++++ The input ++++

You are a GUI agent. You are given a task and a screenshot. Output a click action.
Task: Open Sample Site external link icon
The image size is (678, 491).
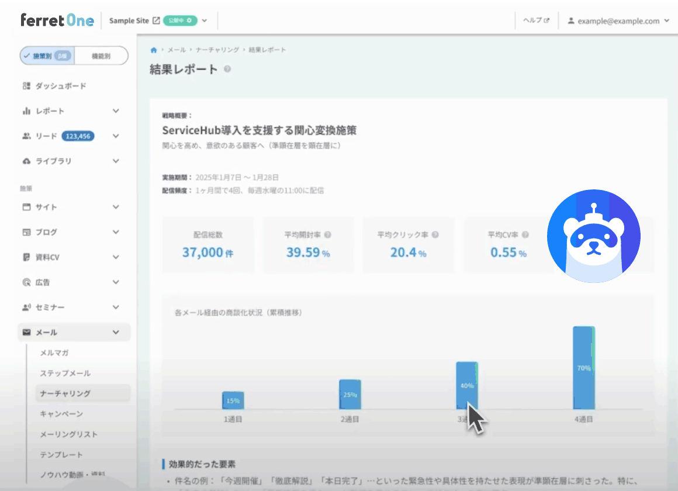pos(156,20)
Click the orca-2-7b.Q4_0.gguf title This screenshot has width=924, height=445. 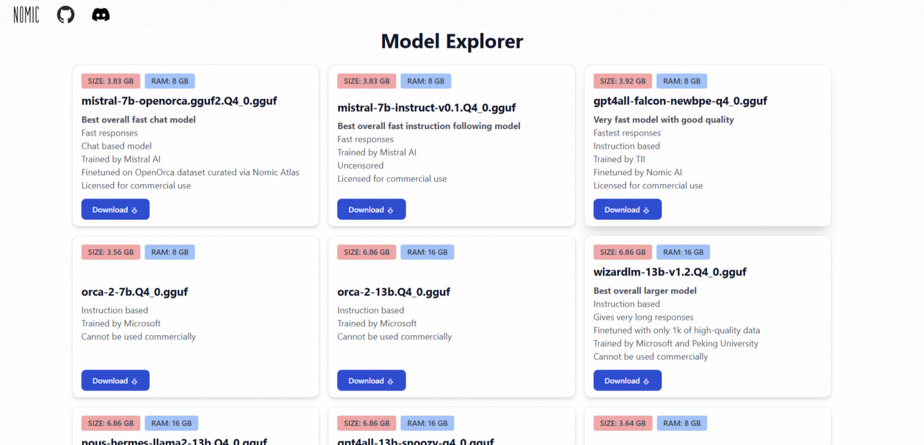(x=134, y=292)
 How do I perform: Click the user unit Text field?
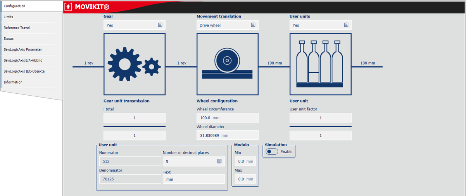point(193,179)
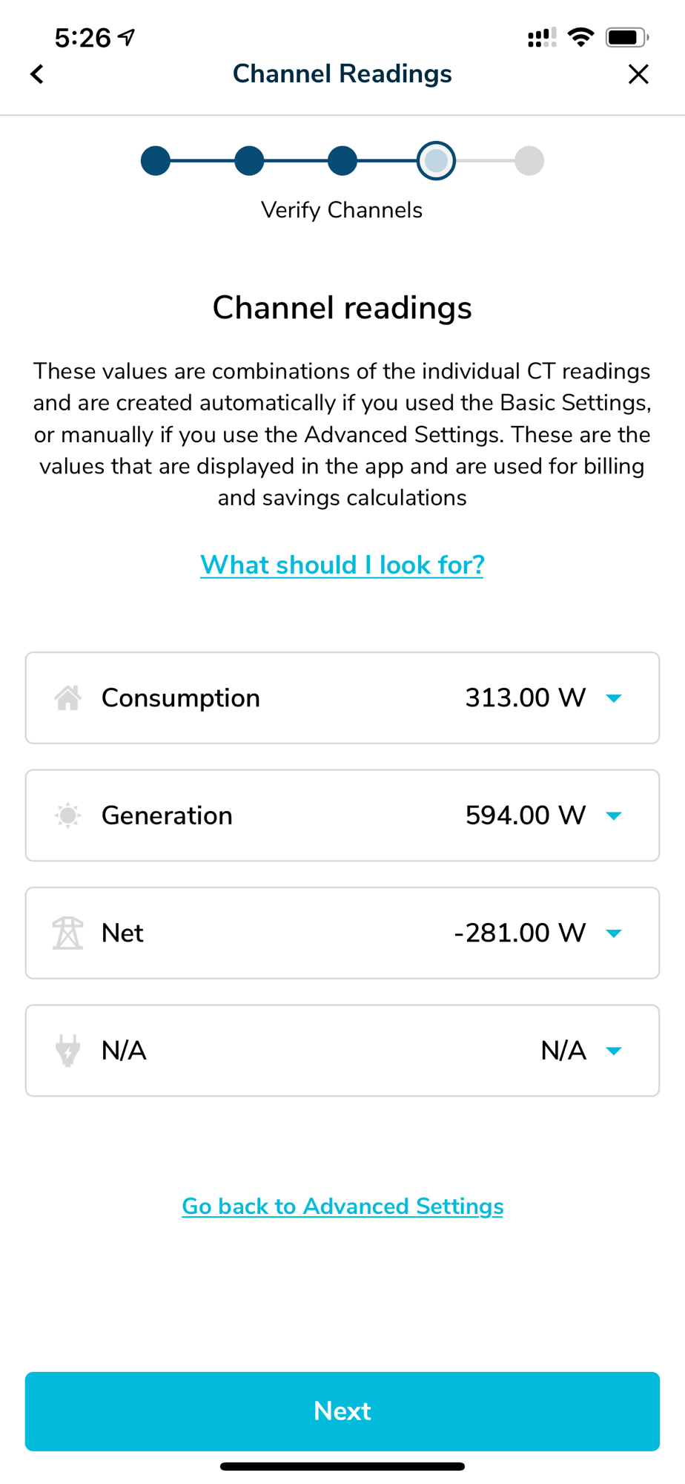Tap the Wi-Fi status icon
The width and height of the screenshot is (685, 1484).
tap(580, 36)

++++

* [Stated task]: Starting at the first line and ending at the line that contains "pos(156,20)", write those lines out again with the requests included, offsetting every coordinate in the answers by 44. Leave the pictures out of your answer.

* [Solution]:
You are a GUI agent. You are given a task and a screenshot. Output a click action.
Task: Open Sample Site external link icon
The image size is (678, 491).
pos(200,64)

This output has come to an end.